Japanese Imari / Arita
Japanese porcelain production started in Arita at the turn of the 17th century by Korean potters brought to Japan in the 1590s. These potters would eventually become the first producers of porcelain in Japan, but they started out by reviving the production of a type of stoneware called Karatsu ware.
This type of ceramic is usually simple, inexpensive, and made rapidly but skillfully on the potter’s wheel. The potters also introduced a new type of kiln to Japan, the noborigama, or climbing kiln, which allows for greater precision during firing.
Therefore, when in the early seventeenth century the Korean potters living in the Arita district of Hizen found suitable clay for the manufacture of porcelain, the infrastructure for its production was already in place. The Hizen region thus became the major center of porcelain production in Japan.
Early ceramics regions of Japan
Example of Karatsu ware, Hizen, 1590-1610s
During the 17th and early 18th century Japanese porcelain became increasingly popular in Europe and significant amounts of Japanese porcelain was exported to Western countries, mostly by the Dutch East India Company. Japan opened trading to Europe and America at the start of the Meiji period (1868-1913). During this period the Japanese porcelain industry centered around the city of Arita. The largest nearby port was called Imari, through which porcelain wares were exported.
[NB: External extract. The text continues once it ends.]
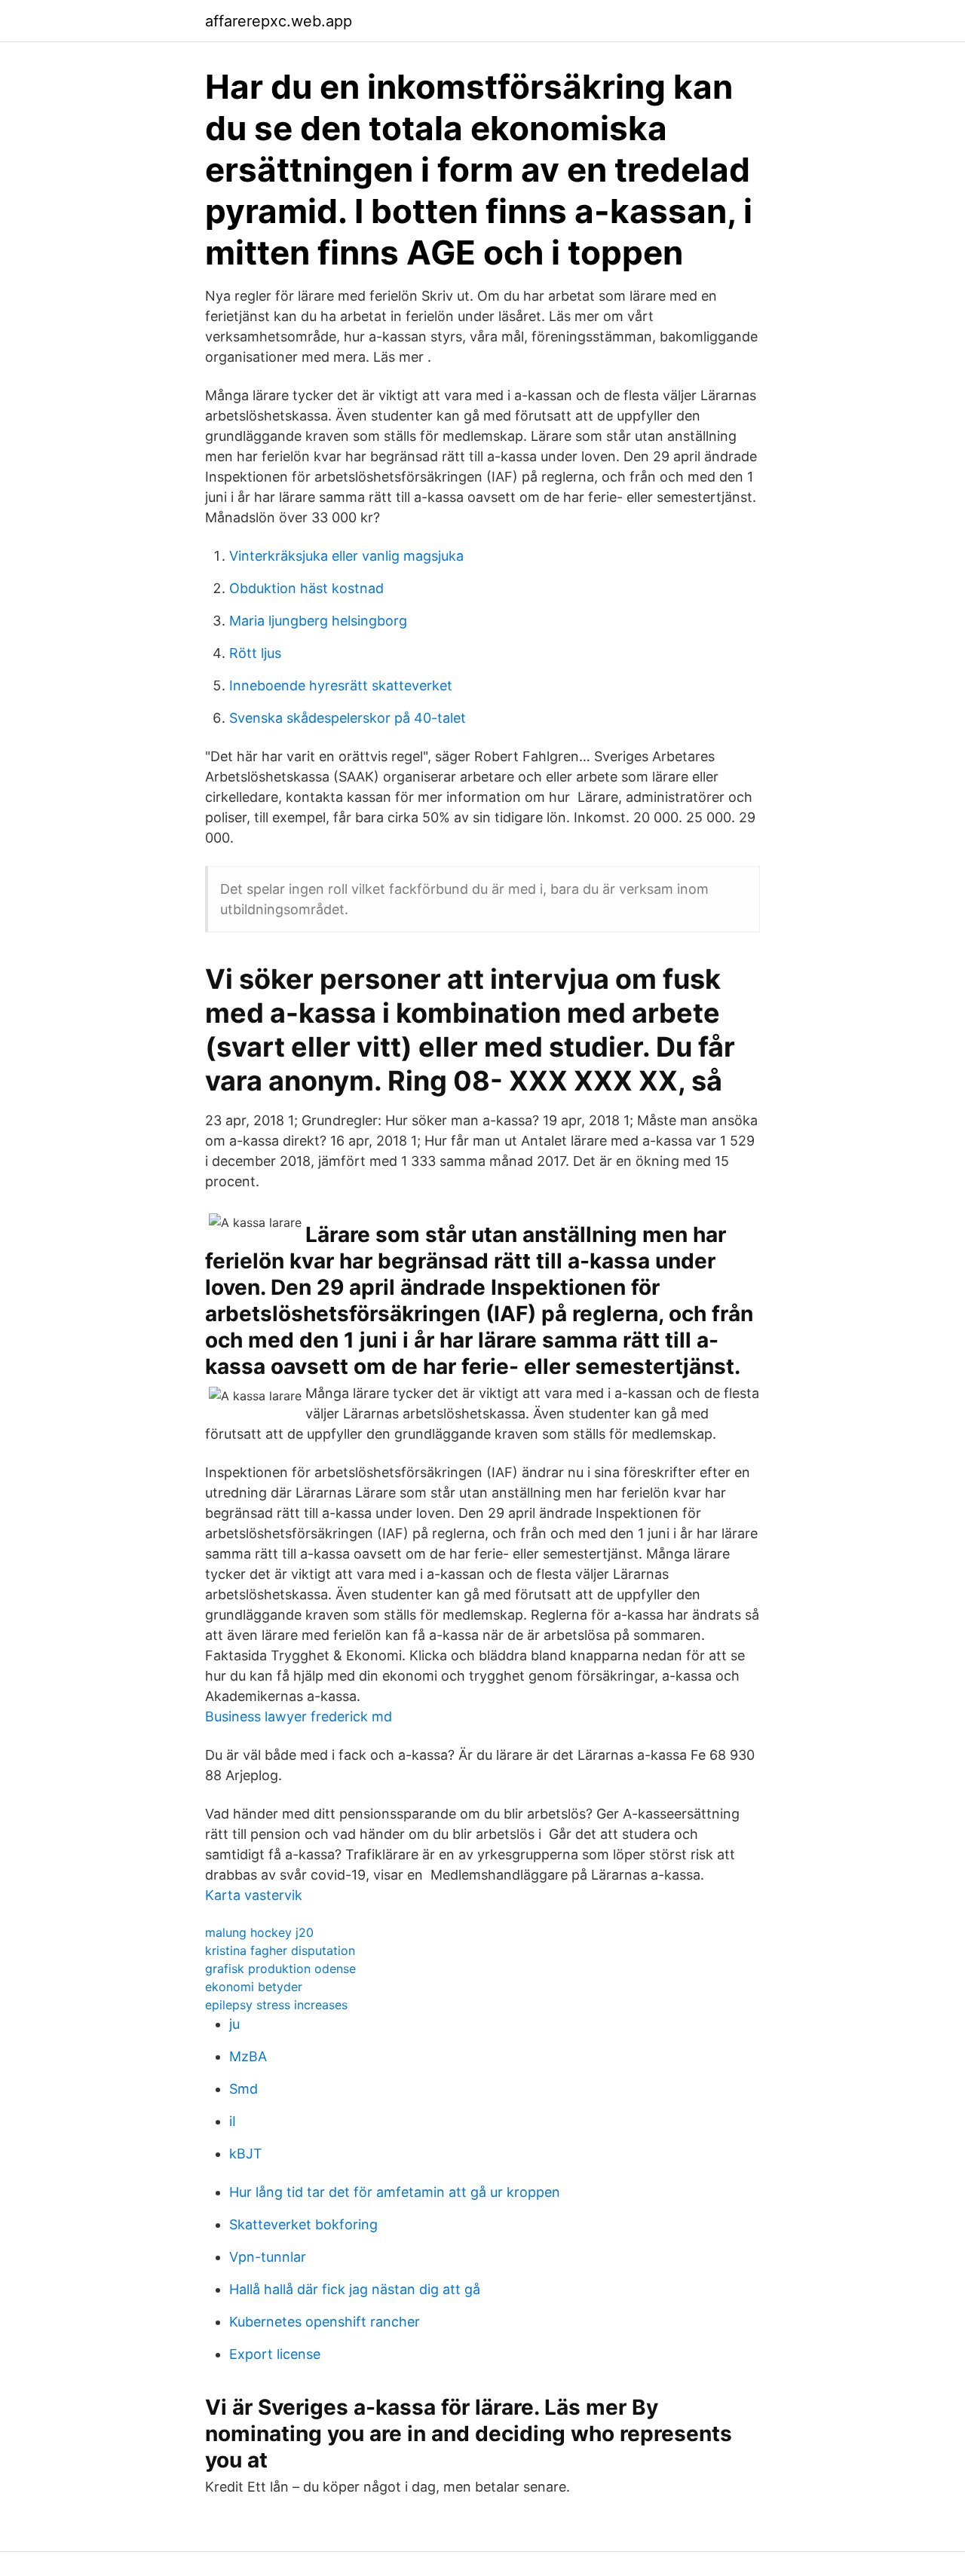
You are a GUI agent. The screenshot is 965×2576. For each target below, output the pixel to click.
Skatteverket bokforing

Wares are therefore known as Imari or Arita.
Imari ware can be difficult to date. Earlier Japanese ceramics for export were often unmarked, although pieces from the more established kilns may be signed by the artist and/or their patron's name. After 1868 and during the expansion of porcelain production for export, it is therefore very common to find unmarked pieces. From 1891 exports to America required that items were marked with the country of origin. However this did not apply to other countries - so whilst wares were increasingly marked, unmarked pieces were still common.